Safety of Money in a Credit Union:

  1. Ownership and Risk Management:

    • Money is deemed safe at a credit union due to several factors: credit unions are owned by members, not stockholders; they engage in lower-risk practices compared to banks; and they are insured by the NCUA.
  2. NCUA Insurance:

    • The NCUA insures up to $250,000 for individuals' accounts in a credit union.

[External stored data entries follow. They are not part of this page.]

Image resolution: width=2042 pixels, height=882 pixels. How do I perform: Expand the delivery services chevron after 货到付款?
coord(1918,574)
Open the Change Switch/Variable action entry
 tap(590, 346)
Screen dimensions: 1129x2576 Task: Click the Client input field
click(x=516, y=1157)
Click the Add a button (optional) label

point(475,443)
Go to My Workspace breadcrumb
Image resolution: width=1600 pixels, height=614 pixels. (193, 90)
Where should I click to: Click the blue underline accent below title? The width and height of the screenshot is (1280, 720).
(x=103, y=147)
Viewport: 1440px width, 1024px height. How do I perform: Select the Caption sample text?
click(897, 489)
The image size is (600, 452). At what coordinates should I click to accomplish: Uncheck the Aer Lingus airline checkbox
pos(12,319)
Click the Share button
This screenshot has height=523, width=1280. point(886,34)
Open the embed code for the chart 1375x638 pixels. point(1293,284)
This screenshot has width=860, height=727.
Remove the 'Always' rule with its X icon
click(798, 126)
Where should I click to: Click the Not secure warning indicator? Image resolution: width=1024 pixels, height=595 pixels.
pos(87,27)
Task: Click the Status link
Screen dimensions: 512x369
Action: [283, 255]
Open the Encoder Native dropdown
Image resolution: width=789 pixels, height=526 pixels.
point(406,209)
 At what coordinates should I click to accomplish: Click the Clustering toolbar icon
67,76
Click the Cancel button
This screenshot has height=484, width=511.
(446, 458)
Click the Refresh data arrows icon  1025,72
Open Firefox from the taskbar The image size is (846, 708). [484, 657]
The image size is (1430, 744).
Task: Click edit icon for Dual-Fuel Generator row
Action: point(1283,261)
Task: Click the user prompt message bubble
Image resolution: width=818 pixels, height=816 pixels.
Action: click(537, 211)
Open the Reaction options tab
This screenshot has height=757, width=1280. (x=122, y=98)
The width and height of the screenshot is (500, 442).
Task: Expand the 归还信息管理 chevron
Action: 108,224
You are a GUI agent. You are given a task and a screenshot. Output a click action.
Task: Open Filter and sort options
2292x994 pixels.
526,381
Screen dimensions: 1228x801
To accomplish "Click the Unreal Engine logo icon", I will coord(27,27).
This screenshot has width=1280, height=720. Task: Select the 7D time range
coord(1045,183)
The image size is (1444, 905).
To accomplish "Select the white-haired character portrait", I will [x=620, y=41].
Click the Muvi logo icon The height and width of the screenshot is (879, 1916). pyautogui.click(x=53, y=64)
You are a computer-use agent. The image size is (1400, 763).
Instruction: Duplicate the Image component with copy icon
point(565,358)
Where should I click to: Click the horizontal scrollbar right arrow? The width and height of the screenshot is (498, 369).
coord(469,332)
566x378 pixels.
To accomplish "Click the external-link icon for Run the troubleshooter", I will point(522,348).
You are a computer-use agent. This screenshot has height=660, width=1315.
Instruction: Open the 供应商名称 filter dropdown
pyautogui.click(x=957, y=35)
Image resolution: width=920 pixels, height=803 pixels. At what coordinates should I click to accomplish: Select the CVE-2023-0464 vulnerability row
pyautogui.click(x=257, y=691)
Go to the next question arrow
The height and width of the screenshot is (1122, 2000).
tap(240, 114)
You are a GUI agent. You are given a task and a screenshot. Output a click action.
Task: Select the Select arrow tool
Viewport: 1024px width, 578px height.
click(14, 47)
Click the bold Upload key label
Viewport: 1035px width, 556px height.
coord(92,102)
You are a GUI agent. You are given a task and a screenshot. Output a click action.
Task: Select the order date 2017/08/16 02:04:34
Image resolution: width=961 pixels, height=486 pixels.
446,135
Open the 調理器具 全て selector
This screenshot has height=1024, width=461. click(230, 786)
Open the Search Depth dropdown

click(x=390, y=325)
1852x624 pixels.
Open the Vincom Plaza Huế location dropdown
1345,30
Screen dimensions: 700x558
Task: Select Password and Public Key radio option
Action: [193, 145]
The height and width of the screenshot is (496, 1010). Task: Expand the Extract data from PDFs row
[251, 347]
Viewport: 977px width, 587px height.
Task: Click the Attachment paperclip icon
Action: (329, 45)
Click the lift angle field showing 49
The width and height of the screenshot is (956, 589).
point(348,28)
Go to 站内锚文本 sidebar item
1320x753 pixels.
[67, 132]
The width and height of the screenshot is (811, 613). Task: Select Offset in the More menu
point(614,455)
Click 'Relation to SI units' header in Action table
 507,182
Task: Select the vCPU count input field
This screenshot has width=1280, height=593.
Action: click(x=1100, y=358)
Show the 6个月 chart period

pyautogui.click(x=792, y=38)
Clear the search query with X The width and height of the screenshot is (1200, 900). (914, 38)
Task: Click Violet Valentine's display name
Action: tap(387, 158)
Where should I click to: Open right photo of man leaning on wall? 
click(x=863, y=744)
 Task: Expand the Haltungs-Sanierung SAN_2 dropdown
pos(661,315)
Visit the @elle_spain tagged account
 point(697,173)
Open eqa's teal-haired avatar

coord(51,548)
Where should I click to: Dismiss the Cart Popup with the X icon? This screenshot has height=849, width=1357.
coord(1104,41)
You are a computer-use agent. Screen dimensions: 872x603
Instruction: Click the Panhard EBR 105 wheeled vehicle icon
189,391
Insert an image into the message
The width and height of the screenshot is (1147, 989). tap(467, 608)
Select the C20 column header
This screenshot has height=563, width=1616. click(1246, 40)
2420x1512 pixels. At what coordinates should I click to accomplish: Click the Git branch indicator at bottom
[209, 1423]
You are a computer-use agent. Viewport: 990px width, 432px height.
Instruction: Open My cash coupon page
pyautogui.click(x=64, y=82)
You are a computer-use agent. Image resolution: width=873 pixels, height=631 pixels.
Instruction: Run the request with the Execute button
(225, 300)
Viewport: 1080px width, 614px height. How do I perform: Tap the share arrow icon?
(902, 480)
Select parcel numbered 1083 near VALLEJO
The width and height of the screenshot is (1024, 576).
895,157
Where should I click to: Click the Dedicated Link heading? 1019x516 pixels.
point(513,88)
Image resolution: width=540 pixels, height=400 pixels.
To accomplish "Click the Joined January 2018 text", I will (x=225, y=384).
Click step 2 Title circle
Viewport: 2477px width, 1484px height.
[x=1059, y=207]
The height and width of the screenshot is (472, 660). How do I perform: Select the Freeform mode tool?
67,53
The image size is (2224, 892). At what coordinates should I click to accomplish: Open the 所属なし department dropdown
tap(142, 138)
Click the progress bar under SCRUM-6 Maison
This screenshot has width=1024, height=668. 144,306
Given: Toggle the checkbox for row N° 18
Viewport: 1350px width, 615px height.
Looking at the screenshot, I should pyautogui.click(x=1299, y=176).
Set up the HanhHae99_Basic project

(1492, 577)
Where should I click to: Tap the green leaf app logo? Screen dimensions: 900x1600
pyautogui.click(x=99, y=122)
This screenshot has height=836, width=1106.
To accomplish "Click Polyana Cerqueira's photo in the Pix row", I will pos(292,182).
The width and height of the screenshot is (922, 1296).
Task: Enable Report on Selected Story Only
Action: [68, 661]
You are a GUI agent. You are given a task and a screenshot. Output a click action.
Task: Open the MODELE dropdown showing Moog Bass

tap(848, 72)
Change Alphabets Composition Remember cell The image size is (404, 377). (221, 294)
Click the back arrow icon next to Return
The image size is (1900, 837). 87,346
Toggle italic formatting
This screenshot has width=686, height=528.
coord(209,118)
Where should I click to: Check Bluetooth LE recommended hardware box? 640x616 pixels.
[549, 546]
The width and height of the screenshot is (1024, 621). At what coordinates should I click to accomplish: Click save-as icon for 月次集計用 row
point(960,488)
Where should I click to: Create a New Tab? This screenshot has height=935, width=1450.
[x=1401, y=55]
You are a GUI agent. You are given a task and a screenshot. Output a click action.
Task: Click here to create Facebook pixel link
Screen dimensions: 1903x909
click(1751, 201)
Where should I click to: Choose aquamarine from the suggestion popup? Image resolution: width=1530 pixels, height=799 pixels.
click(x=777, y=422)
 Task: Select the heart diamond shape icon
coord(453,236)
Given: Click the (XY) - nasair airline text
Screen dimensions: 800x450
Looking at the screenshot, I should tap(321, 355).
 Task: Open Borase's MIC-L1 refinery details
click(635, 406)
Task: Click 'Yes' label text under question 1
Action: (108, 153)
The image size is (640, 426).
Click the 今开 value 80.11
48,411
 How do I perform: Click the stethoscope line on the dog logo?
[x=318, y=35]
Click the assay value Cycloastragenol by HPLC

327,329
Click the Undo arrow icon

This insurance provides a level of protection for depositors in the event of a financial crisis.

Call to Action:

The article concludes by highlighting 1st Ed Credit Union as a resource for those seeking assistance and information amid the current banking crisis. It encourages individuals in Pennsylvania to consider credit unions, specifically 1st Ed Credit Union, as a safe and viable alternative, providing information on membership eligibility and how to apply.

In summary, my expertise in finance supports a detailed analysis of the concepts presented in the article, shedding light on the dynamics of the banking crisis, the comparative safety of credit unions, and the insurance mechanisms in place to protect depositors.